EMA scales back transparency initiatives because of workload

The European Medicines Agency has scaled back its landmark clinical trial data policies, the drug regulator has announced.

Policy 0043, which granted public access to documents in the regulators’ archives, including clinical trial data, is now limited to EU citizens only, and work related to publishing new data packages under its clinical data publication policy (policy 0070) has been suspended. The agency said that the cutbacks were a response to an “excessive workload”1 and were part of its planning amid substantial staff loss as it prepared for Brexit.2

Transparency advocates have described it as a blow to critical transparency efforts with potential patient safety ramifications.

“Deaths and other serious harms are much under-reported in published trials, and we therefore need unhindered and immediate access to clinical study reports and other relevant documentation that the EMA holds,” said Peter Gøtzsche, director of the Nordic Cochrane Centre. Gøtzsche is credited with “opening up” the EMA after his successful appeal to the European ombudsman over a denied request for data a decade ago.3 He said that the EMA’s announcements were “very unfortunate.”

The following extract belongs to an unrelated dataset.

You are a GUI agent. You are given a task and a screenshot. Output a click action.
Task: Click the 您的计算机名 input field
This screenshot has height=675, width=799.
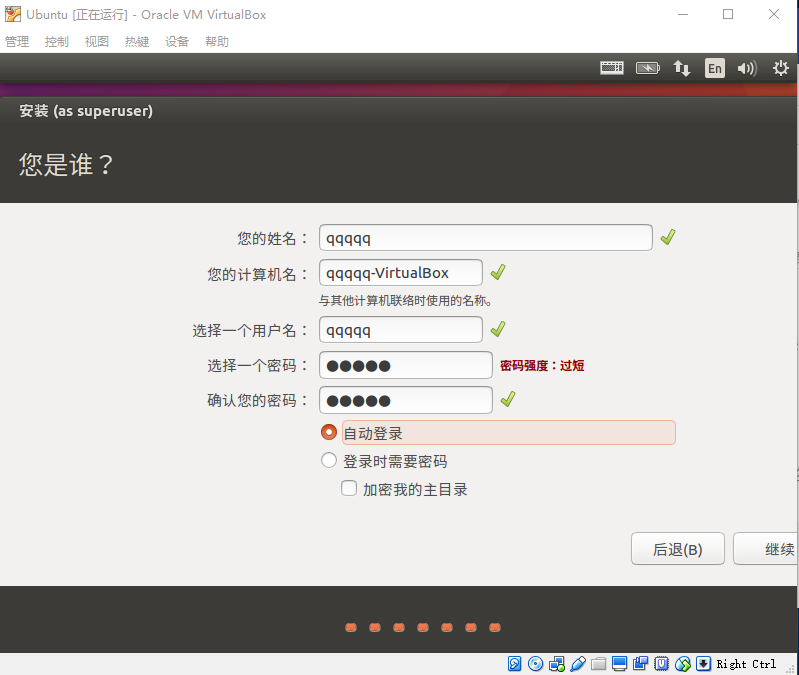pos(401,273)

Kamal Mahtani, a GP and deputy director of the University of Oxford’s Centre for Evidence Based Medicine, said: “This is very worrying. The Brexit induced scale back and suspension of activities by the EMA is a major threat to open and transparent access to important clinical data. Without this data, it may not be fully possible to independently appraise, synthesise, and implement important information related to the use of medicines in the UK. How can we be sure that UK based members of the public will not be harmed by this decision post-Brexit?”

Policy 0043 is a freedom of information policy implemented in 2010 that was adopted after a ruling of maladministration against the agency.3 Millions of pages have been released under the policy to requesters from around the world. In releasing the content of actual dossiers of marketing authorisation applications, the EMA became the first regulator in the world to grant public access to clinical study reports. Such reports have served as the basis for systematic reviews, trial reanalyses, and studies of reporting bias, such as the Cochrane review of neuraminidase inhibitors.45678

Unlike other transparency mechanisms such as ClinicalStudyDataRequest.com, a clinical trial data sharing platform spearheaded by GlaxoSmithKline, the EMA’s policy was unique in that it was open to all, irrespective of citizenship, credentials, or even rationale. Requesters were not required to provide reasons for their request.9

The EMA executive board agreed on 15 June to begin processing requests submitted by only EU citizens and natural or legal persons residing or having their registered office in an EU member state. The EMA said in a statement that “this step has become necessary to protect EMA’s ability to fulfil its legal responsibilities,” which are only to those in the EU.

How requests originating from the United Kingdom will be handled after Brexit remains unclear, EMA spokesperson Henry Fitt said in a statement, and depends on whether the UK remains part of the EMA.

Requests under the EMA’s access to documents policy have steadily increased, and with it staff has increased from 5 to 12.5 full time equivalents who handle between 110 and 120 requests at a time.910 Over this period, the drug industry has been the largest requester of documents,1112 submitting 379 of the 865 requests in 2017.13 Academia and research institutes have made substantial use of the policy as well, submitting fewer but often larger requests—170 865 pages of the 487 092 total pages released in 2017.13

In a statement, the agency cited many factors that have increased its workload, from requests that were “very broad in scope” or involved people who were “unfamiliar with the process” and thus required extensive communication to the processing of voluminous documents requiring considerable time for redaction and consultation.

EMA’s second major data transparency policy—policy 0070—was another world first. Under it, the agency has been proactively publishing clinical data submitted by drug companies as part of marketing authorisation applications. Since its launch in October 2016, over 3000 documents totalling more than 1.3 million pages have been published on the agency’s website (https://clinicaldata.ema.europa.eu/), which allows for universal viewing and downloads for non-commercial research purposes.14

Although non-EU citizens are not being turned away from policy 0070, and the website will continue to operate, the suspension of processing of new data packages that went into effect on 1 August will affect all users.

In a report on its website, the agency wrote that it “will do its utmost to resume the proactive publication of clinical data to the level outlined at the start of the policy once the relocation [to Amsterdam in March 2019] is complete.”14

But the same is not true of the policy that is no longer available to those outside the EU. “This is not a temporary measure and we are not currently planning on revisiting this decision,” the EMA said.

Gøtzsche said that prescription drugs have become a leading cause of death and called on parliament to intervene. “The EU parliament needs to tell the EMA that it should prioritise its work differently, to protect the patients better than it currently does.”